⚠️ Rhino is a PoC, experimental software. Don't use in production.⚠️
In terms of edge databases in general, Turso is definitely the main competitor to Rhino. There are, however, three key differences:
- Turso focuses on providing raw SQLite interface
- Rhino is a NoSQL database, which not only provides flexibility to developers, but also allows us to provide richer, more expressive APIs such as queues and new index types which are not present in a typical SQL database.
- Turso is not ready for interactive transactional workloads
- Turso does support interactive transactions, but considers them an anti-pattern and locks the entire database for the duration of each transaction.
- Rhino is specifically designed to provide interactive transactions at low latency and without any locking.
- Turso still attempts to give the developer an illusion of one big global database.
- All databases of Turso are a part of a "database group". Database group has a fixed primary location, which cannot be changed. This means that if you want to put your primary (which is responsible for all writes) close to the user, you need multiple database groups in various locations. The number of these groups is severely limited on all plans but the enterprise - which is a signal to me that they do not expect a typical user to have multiple groups. Even worse, you cannot control the primary location of a group from the SDK - you need to manually use their CLI or their raw Platform API - another signal that they do not expect this behaviour to be common. This all means that they basically want the developer to pick a couple of key locations and suffer from latency on all writes if the user is not close to them.
- Rhino allows the developer to pick the storage location for each small logical database they create, right from the SDK. This means that the user's data will always be stored in the location closest to them.
Rhino consists of 4 types of servers.
- API server A WebSocket server which users connect to. This server is designed to handle external traffic, so it is safe to expose it to the internet. API server never connects to FDB clusters directly and performs all operations through Region servers.
- Region server An HTTP server which exposes operations on a single FDB cluster. These operations include: add an auth token, create a shard, insert some rows into a table, etc. This server should never be exposed to the internet.
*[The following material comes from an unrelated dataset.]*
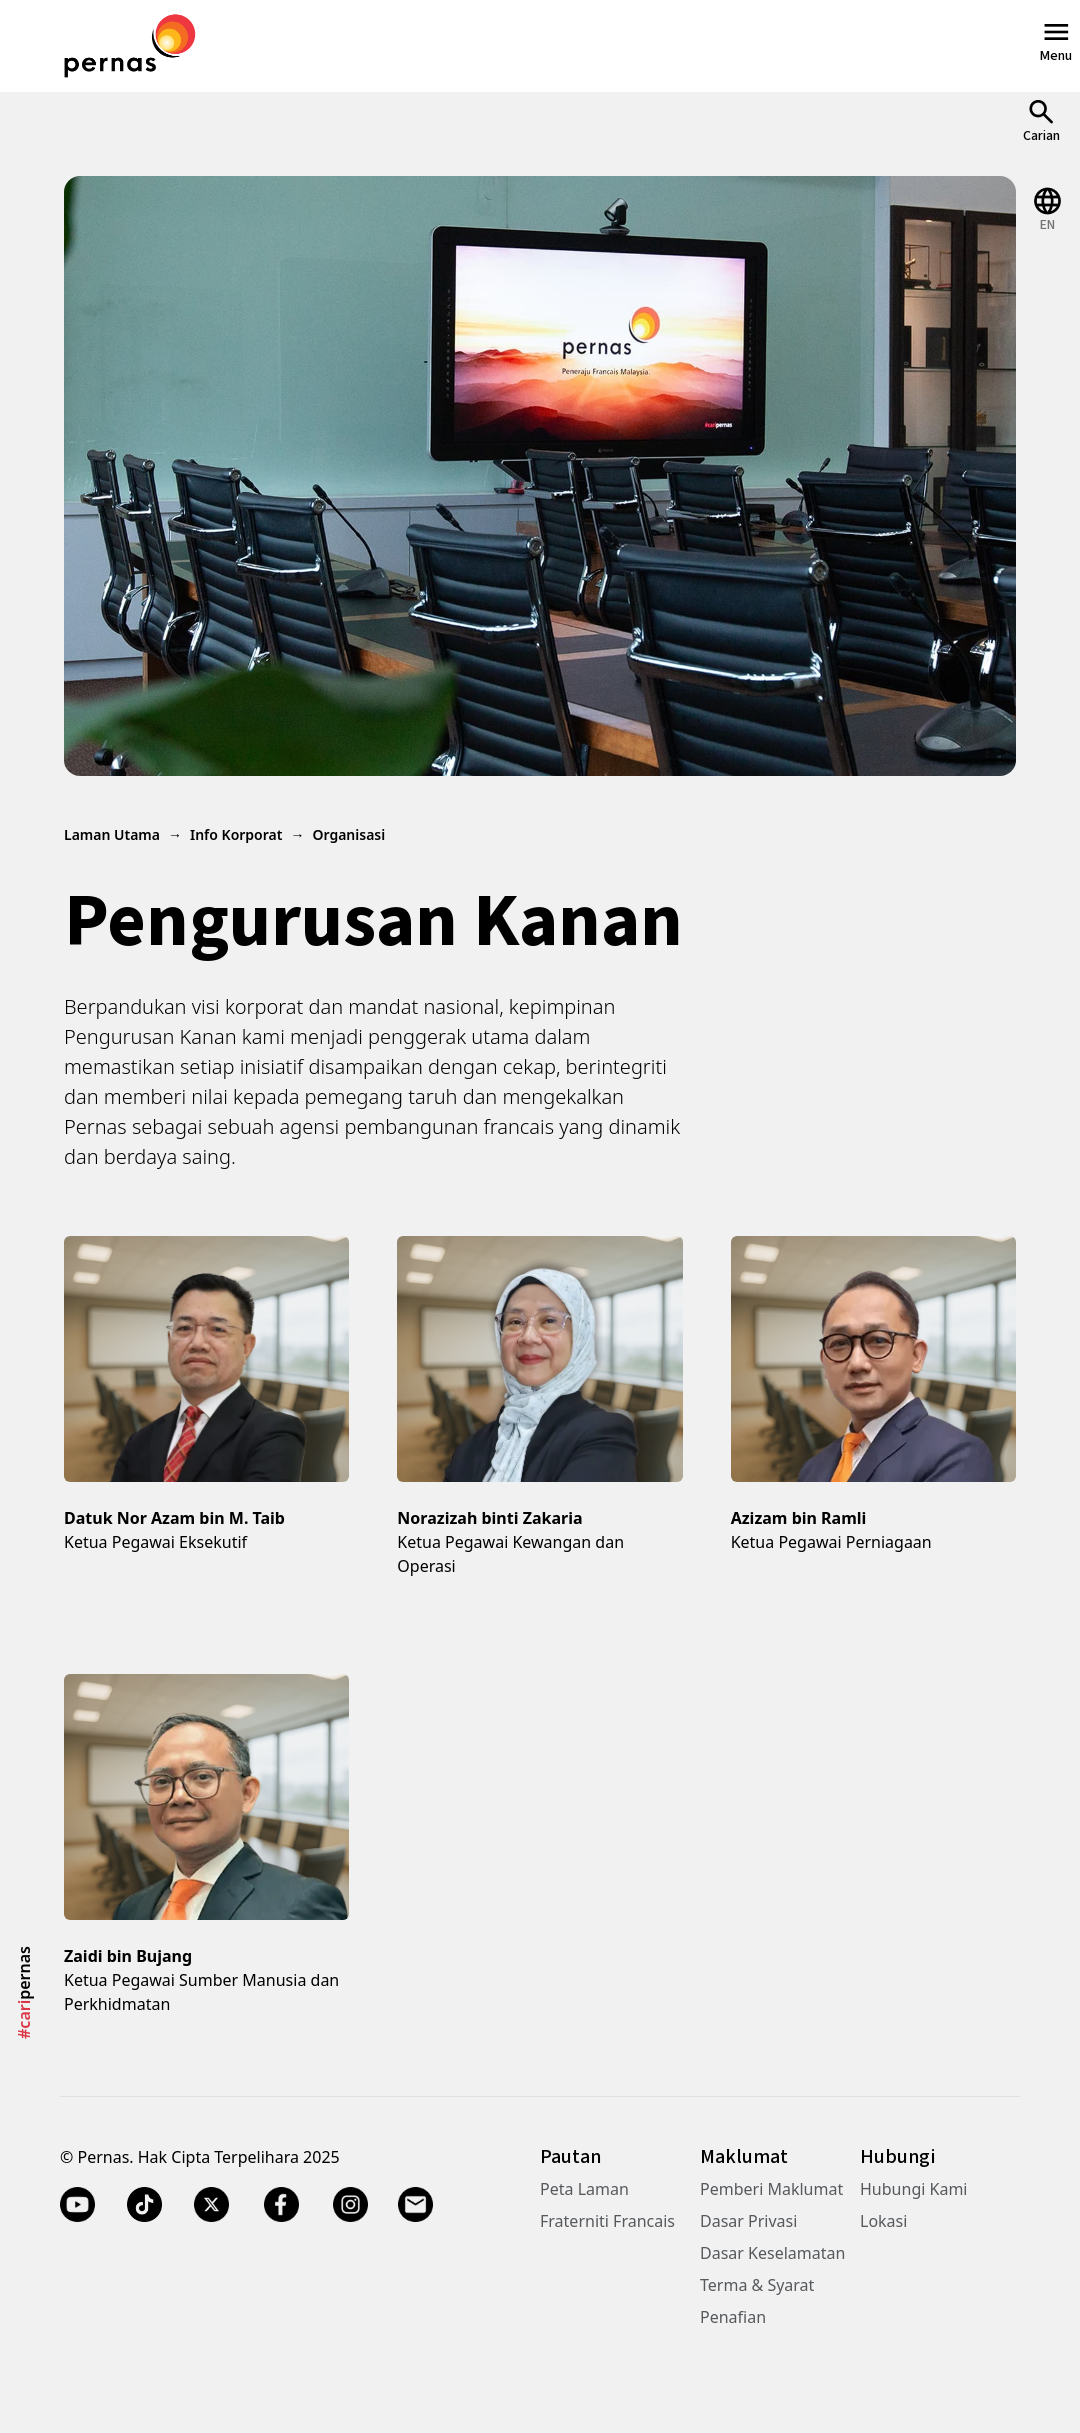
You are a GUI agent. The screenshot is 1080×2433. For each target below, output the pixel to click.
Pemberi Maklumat (771, 2189)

- Control server An HTTP server which exposes operations on a central FDB cluster. These operations include: add an auth token and replicate it to Region servers, mark shard as located in region X, etc. This is the source of truth about which API tokens are valid, table schema and where shards are located. This server should never be exposed to the internet.
- Replicator Replicates tokens and shard routing information from the central region to all other regions.
All servers are stateless (as in "all data is stored in FDB"). All operations are idempotent (I think).
./scripts/api_server.sh
./scripts/control_server.sh
./scripts/region_server.sh
./scripts/replicator.sh
You can do that with setup based on docker-compose
like this:
cd configs/fdb
./setup.sh
After that, you should be able to use cluster files in the same directory to connect to different FDB clusters.
Installing dependencies
pip3 install websocket-client
pip3 install python-ulid
pip3 install foundationdb==7.1.61
Running the tests
./test/start_all.sh
# Give servers the time to set up and establish connections to each other.
# Have a cup of tea while you are at it.
sleep 5
./tests/run.sh
There is no official Docker image of FDB for arm64 architecture. The amd64 image fails under emulation with illegal instruction.
However, despite the official tutorial explicitly stating the need for amd64 CPU to install FDB on Mac, you can install it on arm64 using .pkg
installer from the releases page on Github.
Once you install FDB, reboot the machine. Otherwise, connections to FDB will fail with "unreachable" error. After that, the server should be running in background with cluster file located in /usr/local/etc/foundationdb/fdb.cluster
. There will be also fdbcli
command line tool available.
Finally, you need to create the database. Run fdbcli
, which will open an interactive shell for admin commands. After that, run the following command:
fdb> configure new single ssd
Database created
Check the status of the newly created database with:
fdb> status
Using cluster file `/usr/local/etc/foundationdb/fdb.cluster'.
Configuration:
Redundancy mode - single
Storage engine - ssd-2
Coordinators - 1
Usable Regions - 1
<redacted>
Elfo is an actor system in Rust I worked on. It is designed to handle massively concurrent workloads with lots of I/O, which seems like exactly the thing Rhino does.
I actually made an attempt to switch to elfo at one point. There are a couple of reasons on why this wasn't committed:
- Elfo actor addresses are not unique across actor restarts. Imagine one actor has address X. Then this actor dies and another one is spawned. It's possible for this new actor to have address X. Old actor and new actor could belong to different tenants, meaning that if business logic uses actor addresses to send messages, you can send one tenant's information to another tenant, which is a data breach. Not using actor addresses becomes tedious very fast because each and every message needs to have a routing id to make sure it goes to the actor it was intended for. The fact that elfo messages don't support generics forces one to invent a mess of traits to ensure a unified way to handle these routing ids.
- Elfo is extremely dynamic. Actors die and restart all the time and it can be hard to understand what's going on at times. Rhino intends to be a relatively simple service, which does not need most of that flexibility.